● **DIRECTIONS**
Only those lines in the data below from the line containing "Screen dimensions: 1446x840" through the line containing "Open the Let's", both included, should be restated word for word.

....

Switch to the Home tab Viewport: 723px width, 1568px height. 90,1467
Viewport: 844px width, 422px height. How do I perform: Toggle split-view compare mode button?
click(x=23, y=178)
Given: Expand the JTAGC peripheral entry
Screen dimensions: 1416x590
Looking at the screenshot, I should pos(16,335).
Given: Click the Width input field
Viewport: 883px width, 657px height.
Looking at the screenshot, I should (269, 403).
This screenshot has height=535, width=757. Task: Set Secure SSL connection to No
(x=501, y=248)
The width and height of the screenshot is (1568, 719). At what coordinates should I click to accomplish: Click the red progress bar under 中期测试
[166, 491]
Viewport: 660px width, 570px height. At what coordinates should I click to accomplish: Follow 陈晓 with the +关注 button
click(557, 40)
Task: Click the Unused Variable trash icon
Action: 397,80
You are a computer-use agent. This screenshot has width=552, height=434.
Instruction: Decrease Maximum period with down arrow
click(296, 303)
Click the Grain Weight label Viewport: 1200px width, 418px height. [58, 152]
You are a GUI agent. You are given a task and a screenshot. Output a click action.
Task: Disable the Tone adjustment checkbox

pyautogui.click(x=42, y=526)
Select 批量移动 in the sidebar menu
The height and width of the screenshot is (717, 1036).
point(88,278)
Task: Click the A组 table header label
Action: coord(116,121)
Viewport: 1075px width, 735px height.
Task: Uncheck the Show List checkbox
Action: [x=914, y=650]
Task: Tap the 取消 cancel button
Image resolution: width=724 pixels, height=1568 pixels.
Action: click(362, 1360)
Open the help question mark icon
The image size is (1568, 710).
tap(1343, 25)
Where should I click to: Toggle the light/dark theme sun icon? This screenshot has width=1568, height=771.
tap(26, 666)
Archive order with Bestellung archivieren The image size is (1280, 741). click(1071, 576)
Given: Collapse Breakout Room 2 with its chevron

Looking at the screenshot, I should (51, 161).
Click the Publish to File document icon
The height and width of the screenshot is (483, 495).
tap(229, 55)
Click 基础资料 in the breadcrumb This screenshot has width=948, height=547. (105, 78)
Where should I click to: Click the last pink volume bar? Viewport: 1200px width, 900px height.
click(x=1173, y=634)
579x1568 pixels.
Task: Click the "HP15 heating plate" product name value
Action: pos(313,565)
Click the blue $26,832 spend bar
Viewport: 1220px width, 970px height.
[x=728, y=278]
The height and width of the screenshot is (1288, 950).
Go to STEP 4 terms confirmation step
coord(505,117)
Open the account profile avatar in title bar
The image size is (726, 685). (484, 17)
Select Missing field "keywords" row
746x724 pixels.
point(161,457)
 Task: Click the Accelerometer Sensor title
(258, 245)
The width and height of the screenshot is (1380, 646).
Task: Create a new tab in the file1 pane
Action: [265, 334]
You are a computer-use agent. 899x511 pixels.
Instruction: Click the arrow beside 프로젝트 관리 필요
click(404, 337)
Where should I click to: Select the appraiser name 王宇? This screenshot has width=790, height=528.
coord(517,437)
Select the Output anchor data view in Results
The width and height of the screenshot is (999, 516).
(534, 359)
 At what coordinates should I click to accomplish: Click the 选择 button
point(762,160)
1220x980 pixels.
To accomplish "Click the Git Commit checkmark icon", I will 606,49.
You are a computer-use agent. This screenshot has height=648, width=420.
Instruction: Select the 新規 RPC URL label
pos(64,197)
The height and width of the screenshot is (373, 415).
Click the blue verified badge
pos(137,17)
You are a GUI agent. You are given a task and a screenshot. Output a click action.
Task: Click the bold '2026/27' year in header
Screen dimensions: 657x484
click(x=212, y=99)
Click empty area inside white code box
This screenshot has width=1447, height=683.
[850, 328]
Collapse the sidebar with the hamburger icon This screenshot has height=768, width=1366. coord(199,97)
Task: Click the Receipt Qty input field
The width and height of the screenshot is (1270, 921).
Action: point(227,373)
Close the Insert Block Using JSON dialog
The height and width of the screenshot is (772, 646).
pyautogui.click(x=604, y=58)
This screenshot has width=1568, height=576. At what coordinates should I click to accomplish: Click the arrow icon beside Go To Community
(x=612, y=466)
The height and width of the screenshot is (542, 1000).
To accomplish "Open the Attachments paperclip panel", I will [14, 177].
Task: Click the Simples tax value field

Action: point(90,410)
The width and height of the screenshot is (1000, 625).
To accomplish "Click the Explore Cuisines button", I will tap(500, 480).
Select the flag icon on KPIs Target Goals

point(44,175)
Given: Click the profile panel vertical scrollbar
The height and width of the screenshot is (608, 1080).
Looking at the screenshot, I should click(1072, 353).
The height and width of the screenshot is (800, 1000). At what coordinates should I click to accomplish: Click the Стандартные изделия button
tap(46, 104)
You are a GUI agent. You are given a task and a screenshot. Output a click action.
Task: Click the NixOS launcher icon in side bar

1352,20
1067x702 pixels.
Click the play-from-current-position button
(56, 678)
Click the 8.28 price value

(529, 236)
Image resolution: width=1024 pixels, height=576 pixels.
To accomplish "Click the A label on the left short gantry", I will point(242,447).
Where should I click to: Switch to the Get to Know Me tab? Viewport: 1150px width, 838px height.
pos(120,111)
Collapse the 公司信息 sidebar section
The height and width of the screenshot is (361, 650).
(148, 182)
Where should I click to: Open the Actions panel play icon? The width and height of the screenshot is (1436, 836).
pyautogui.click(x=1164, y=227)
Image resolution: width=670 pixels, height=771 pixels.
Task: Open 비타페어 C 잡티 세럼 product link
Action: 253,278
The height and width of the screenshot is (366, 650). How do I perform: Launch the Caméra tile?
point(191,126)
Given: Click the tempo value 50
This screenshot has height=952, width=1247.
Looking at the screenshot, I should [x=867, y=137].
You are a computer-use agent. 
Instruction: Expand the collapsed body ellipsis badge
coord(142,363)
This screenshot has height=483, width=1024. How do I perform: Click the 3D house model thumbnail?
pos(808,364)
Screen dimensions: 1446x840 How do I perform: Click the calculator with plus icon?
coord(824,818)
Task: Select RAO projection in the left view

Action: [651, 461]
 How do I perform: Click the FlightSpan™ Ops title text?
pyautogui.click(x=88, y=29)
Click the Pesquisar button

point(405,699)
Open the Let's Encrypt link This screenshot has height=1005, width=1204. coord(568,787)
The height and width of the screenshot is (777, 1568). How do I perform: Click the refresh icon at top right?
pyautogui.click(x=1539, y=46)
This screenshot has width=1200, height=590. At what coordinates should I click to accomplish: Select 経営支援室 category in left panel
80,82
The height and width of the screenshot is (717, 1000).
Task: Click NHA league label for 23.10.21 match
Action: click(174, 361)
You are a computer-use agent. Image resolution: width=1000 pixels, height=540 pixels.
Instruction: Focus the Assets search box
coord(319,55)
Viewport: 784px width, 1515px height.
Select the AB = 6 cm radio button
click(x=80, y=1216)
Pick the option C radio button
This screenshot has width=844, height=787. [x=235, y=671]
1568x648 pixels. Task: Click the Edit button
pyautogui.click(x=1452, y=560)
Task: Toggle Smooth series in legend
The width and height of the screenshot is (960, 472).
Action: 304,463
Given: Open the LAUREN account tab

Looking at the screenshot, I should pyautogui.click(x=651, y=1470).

....

● **THE COMPLETED TASK**
Screen dimensions: 1446x840 How do I perform: Click the calculator with plus icon?
coord(824,818)
Task: Select RAO projection in the left view

Action: [651, 461]
 How do I perform: Click the FlightSpan™ Ops title text?
pyautogui.click(x=88, y=29)
Click the Pesquisar button

point(405,699)
Open the Let's Encrypt link This screenshot has height=1005, width=1204. coord(568,787)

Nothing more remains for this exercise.